YOUR GOAL: Copy out every line of the data below that contains the word "Open". Case counts.

LISTED ENTRIES:
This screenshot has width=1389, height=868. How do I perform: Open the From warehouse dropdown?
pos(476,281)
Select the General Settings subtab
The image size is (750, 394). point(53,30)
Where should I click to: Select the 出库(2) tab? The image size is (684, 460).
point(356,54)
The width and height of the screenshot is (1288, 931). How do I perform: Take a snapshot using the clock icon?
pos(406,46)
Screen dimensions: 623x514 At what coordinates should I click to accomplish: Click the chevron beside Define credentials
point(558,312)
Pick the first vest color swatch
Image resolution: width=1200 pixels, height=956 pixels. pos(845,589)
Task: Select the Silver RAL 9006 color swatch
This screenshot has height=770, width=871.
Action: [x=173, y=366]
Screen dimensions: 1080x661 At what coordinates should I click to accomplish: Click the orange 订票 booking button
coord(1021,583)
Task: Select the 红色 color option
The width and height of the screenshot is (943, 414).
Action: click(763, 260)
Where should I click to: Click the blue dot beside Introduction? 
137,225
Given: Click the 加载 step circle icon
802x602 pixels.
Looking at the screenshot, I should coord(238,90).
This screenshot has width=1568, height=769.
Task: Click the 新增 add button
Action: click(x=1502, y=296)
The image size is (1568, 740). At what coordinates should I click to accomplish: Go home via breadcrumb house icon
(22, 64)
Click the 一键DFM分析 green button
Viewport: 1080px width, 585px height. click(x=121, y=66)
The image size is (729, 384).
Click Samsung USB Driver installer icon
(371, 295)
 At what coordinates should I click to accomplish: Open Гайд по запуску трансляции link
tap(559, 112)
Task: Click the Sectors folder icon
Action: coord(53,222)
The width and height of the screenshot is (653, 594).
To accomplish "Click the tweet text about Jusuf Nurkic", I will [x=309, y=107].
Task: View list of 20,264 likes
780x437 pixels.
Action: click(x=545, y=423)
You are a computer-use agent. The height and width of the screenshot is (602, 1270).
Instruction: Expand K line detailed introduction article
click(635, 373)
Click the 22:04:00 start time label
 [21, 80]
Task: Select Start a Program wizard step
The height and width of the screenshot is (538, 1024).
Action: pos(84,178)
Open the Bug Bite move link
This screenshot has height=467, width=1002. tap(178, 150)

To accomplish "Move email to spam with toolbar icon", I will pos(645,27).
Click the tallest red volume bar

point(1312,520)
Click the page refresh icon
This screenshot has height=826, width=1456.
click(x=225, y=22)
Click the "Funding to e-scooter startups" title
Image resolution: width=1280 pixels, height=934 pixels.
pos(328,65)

FULL SOLUTION:
This screenshot has width=1389, height=868. How do I perform: Open the From warehouse dropdown?
 At what coordinates should I click to accomplish: Open Гайд по запуску трансляции link
Open the Bug Bite move link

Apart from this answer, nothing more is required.